最大權閉合圖。題意我不是很理解,如果按英語原句翻譯的話。我覺得輸入的正值是虧損,負值是利潤。這個可以參考例樣,例樣解僱了4、5,獲得了2的利潤。對於第二問如何建圖,可以參考其他博客。這個需要畫到紙上慢慢理解,不好解釋。
對於第一問,仔細分析可以發現:
1.dfs過程不會訪問到匯點,否則最大流過程沒有完成。
2.如果一條路徑上的員工收支平衡,那麼這條路徑上的所有員工都不會被訪問到。
3.用標記數組標記已訪問過的點之後,不需要擔心最大流建圖中反向邊的影響。
#include <stdio.h>
#include <stdlib.h>
#include <math.h>
#include <string.h>
#include <memory.h>
#include <string>
#include <vector>
#include <map>
#include <set>
#include <queue>
#include <algorithm>
#include <iostream>
#include <sstream>
#define ll __int64
using namespace std;
#define typec ll
#define inf 1000000000
#define E 65010
#define V 5005
struct Dinic {
struct edge { int x, y, nxt; typec c; } bf[2 * E];
int ne, head[V], cur[V], ps[V], dep[V];
void init(int n) {
memset(head, 0, (n+1) * sizeof(int));
ne = 2;
}
void addedge(int x, int y, typec c) {
bf[ne].x = x; bf[ne].y = y; bf[ne].c = c;
bf[ne].nxt = head[x]; head[x] = ne++;
bf[ne].x = y; bf[ne].y = x; bf[ne].c = 0;
bf[ne].nxt = head[y]; head[y] = ne++;
}
typec flow(int n, int s, int t) {
typec tr, res = 0;
int i, j, k, f, r, top;
while (true) {
memset(dep, -1, (n+1) * sizeof(int));
for (f = dep[ps[0] = s] = 0, r = 1; f != r; )

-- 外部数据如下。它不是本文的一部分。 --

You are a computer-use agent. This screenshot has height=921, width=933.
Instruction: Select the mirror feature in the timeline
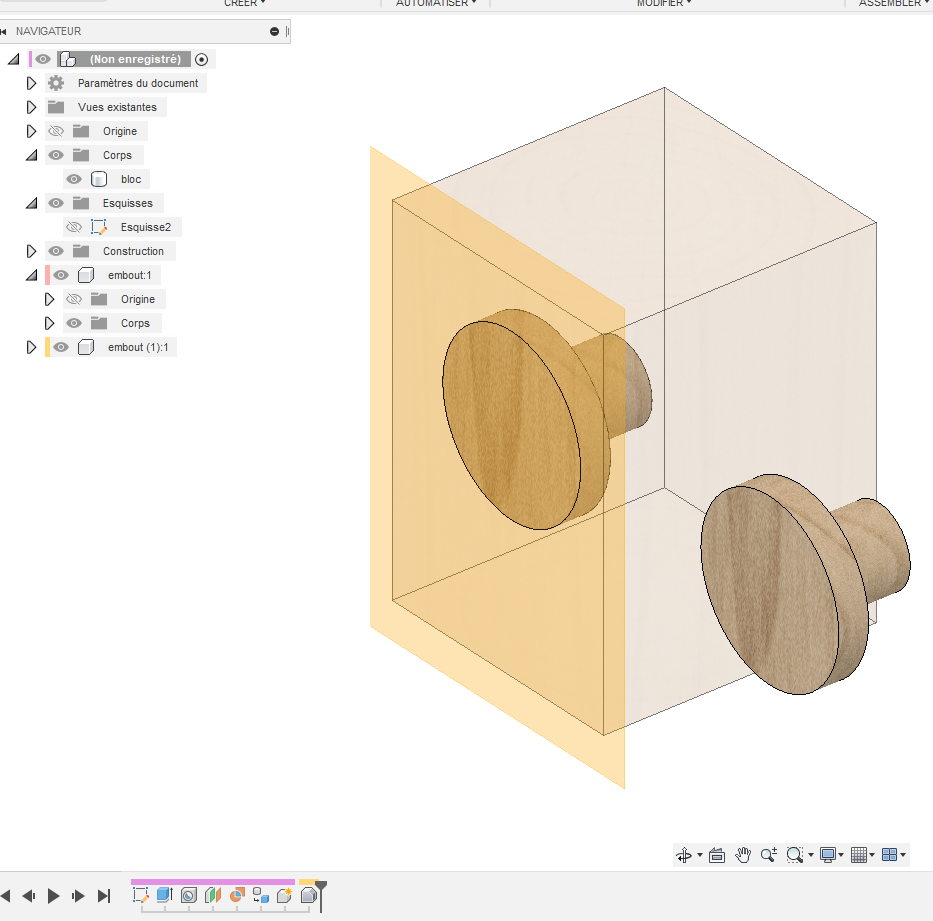tap(212, 897)
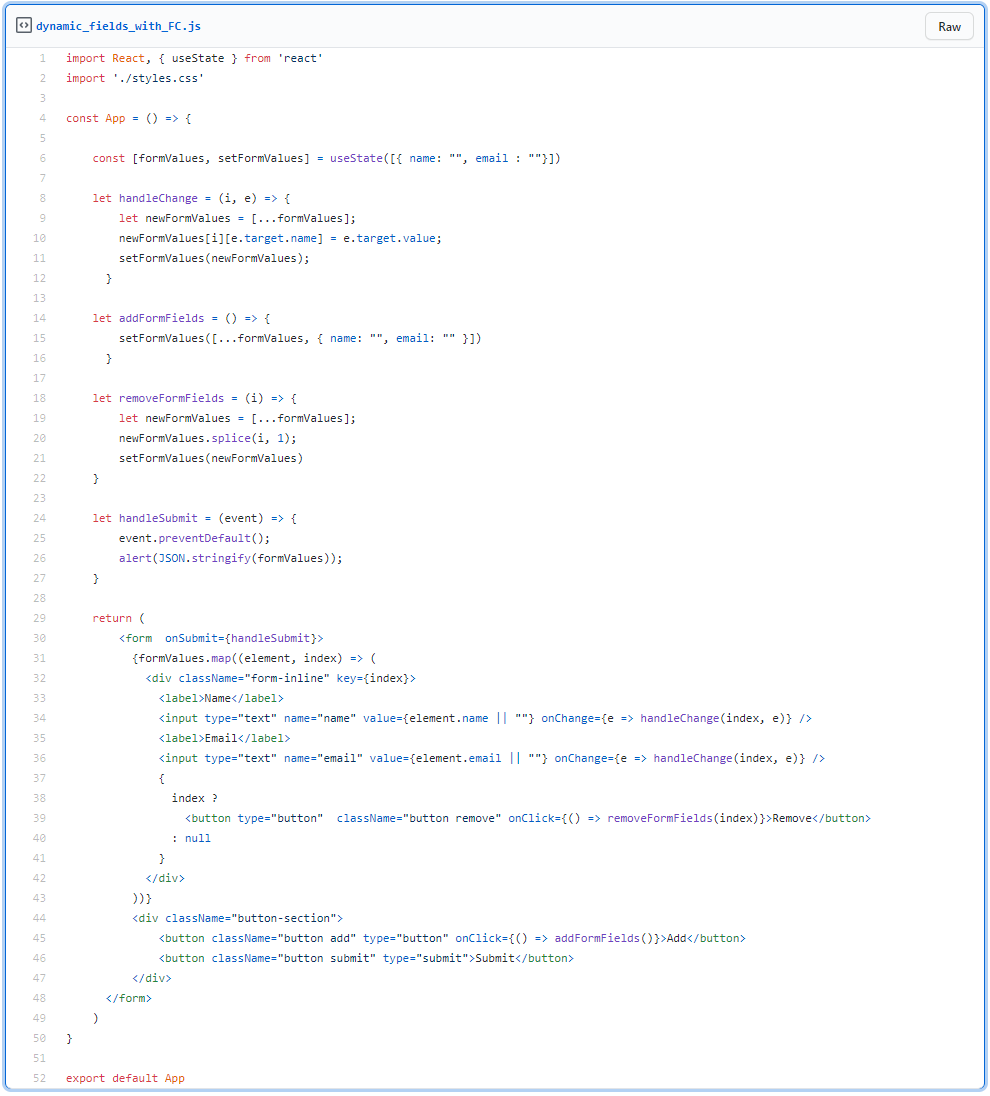Click line number 39 with Remove button

(x=40, y=818)
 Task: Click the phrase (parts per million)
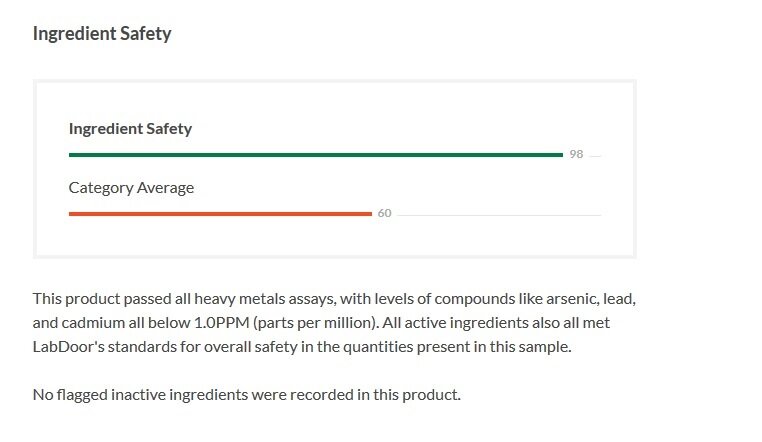coord(316,323)
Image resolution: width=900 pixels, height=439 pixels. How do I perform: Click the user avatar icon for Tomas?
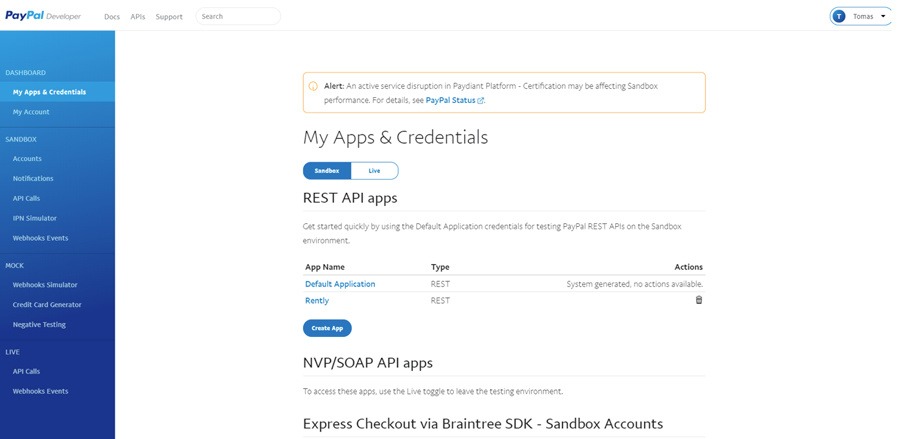click(x=838, y=16)
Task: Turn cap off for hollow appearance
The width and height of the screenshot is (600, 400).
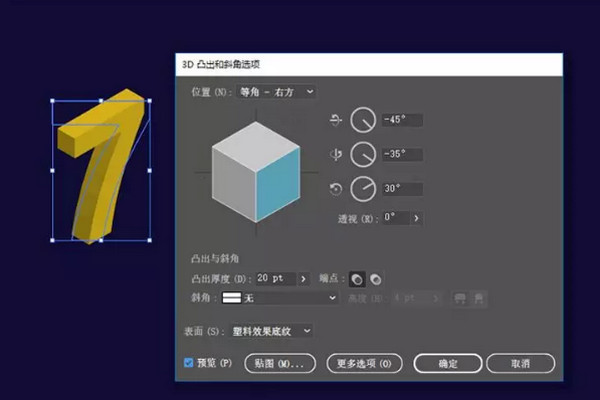Action: pos(375,279)
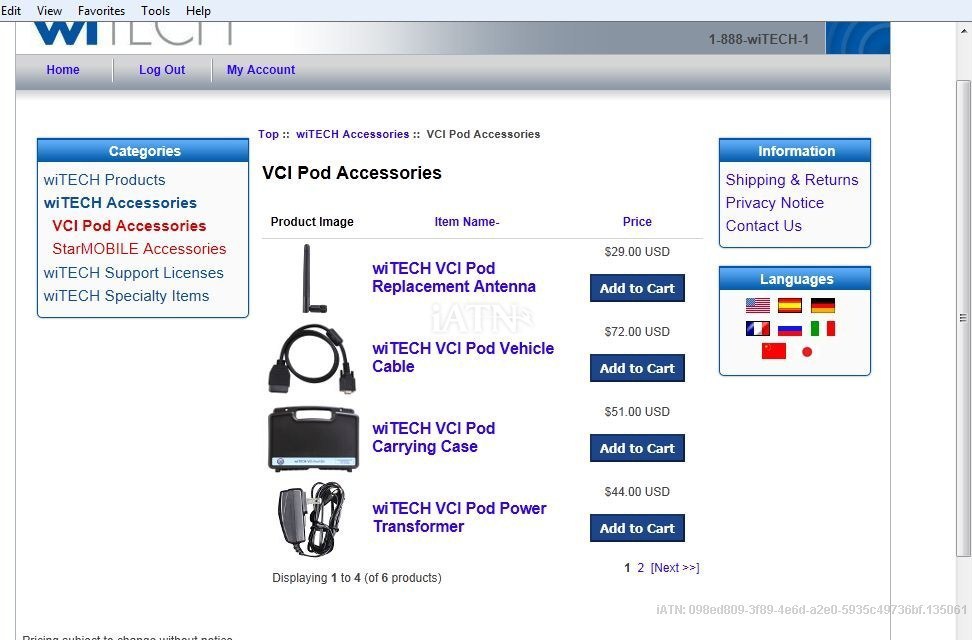Open Shipping & Returns information
This screenshot has width=972, height=640.
point(792,180)
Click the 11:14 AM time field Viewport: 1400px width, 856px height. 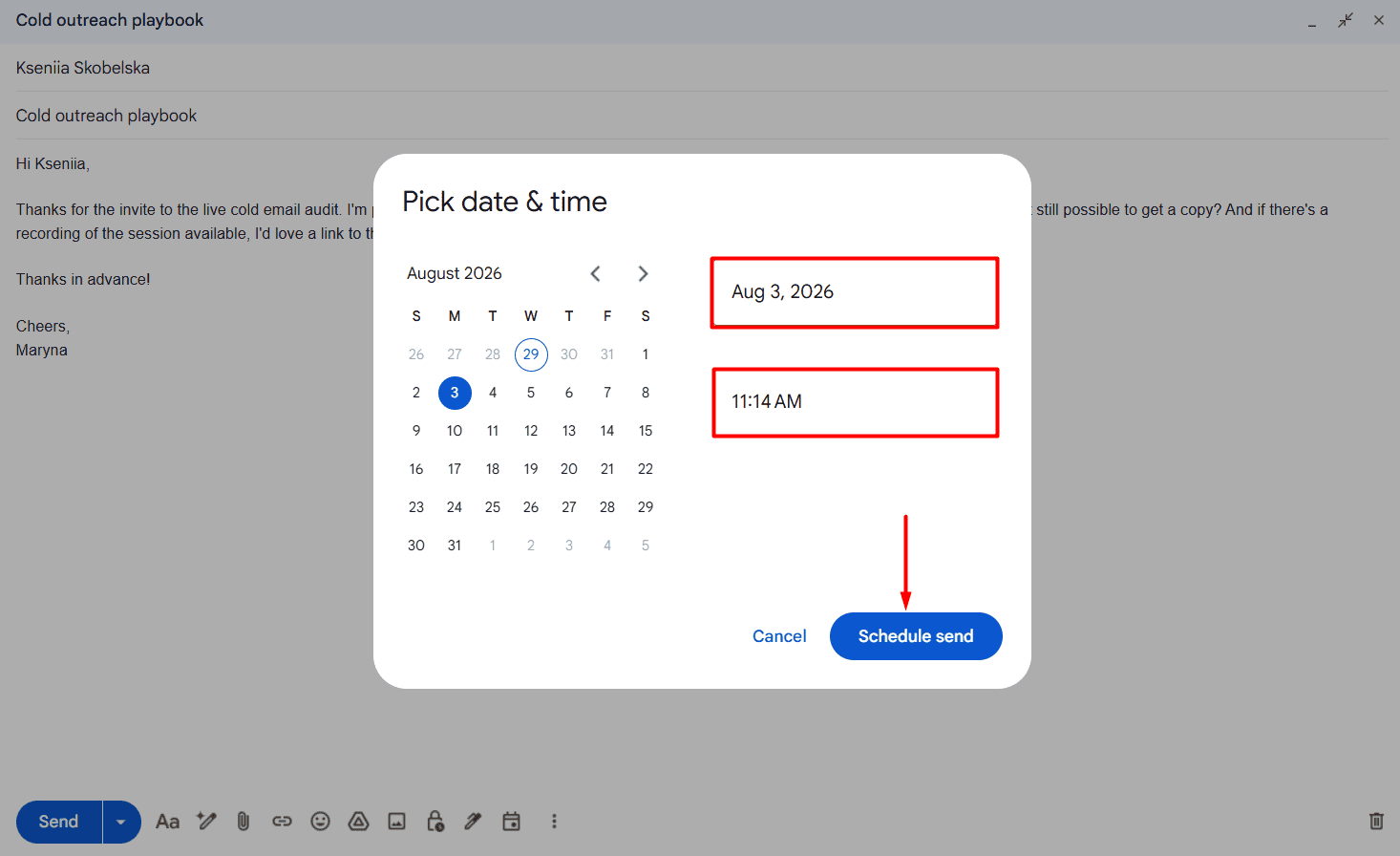(856, 402)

for (i = ps[f++], j = head[i]; j; j = bf[j].nxt)
if (bf[j].c && -1 == dep[k = bf[j].y]) {
dep[k] = dep[i] + 1; ps[r++] = k;
if (k == t) { f = r; break; }
}
if (-1 == dep[t]) break;
memcpy(cur, head, (n+1) * sizeof(int));
for (i = s, top = 0; ; ) {
if (i == t) {
for (k = 0, tr = inf; k < top; ++k)
if (bf[ps[k]].c < tr)
tr = bf[ps[f = k]].c;
for (k = 0; k < top; ++k)
bf[ps[k]].c -= tr, bf[ps[k]^1].c += tr;
res += tr; i = bf[ps[top = f]].x;
}
for (j = cur[i]; cur[i]; j = cur[i] = bf[cur[i]].nxt)
if(bf[j].c && dep[i]+1 == dep[bf[j].y]) break;
if(cur[i]) {
ps[top++] = cur[i];
i = bf[cur[i]].y;
} else {
if(0 == top) break;
dep[i] = -1; i = bf[ps[--top]].x;
}
}
}
return res;
}
} D;
bool vis[5005];
int dfs(int x) {
int ret = 0;
vis[x] = 1;
for (int p = D.head[x]; p != 0; p = D.bf[p].nxt) {
if (!vis[D.bf[p].y] && D.bf[p].c > 0) {
ret++;
ret += dfs(D.bf[p].y);
}
}
return ret;
}
int main() {
int n, m, x, y;
ll v, sum;
while (scanf("%d %d", &n, &m) != EOF) {
D.init(n + 2);
sum = 0;
for (int i = 1; i <= n; i++) {
scanf("%I64d", &v);
if (v > 0) D.addedge(0, i, v), sum += v;
else if (v < 0) D.addedge(i, n+1, -v);
}
for (int i = 0; i < m; i++) {
scanf("%d %d", &x, &y);
D.addedge(x, y, inf);
}
sum -= D.flow(n + 2, 0, n + 1);
memset(vis, 0, n + 2);
printf("%d %I64d\n", dfs(0), sum);
}
return 0;
}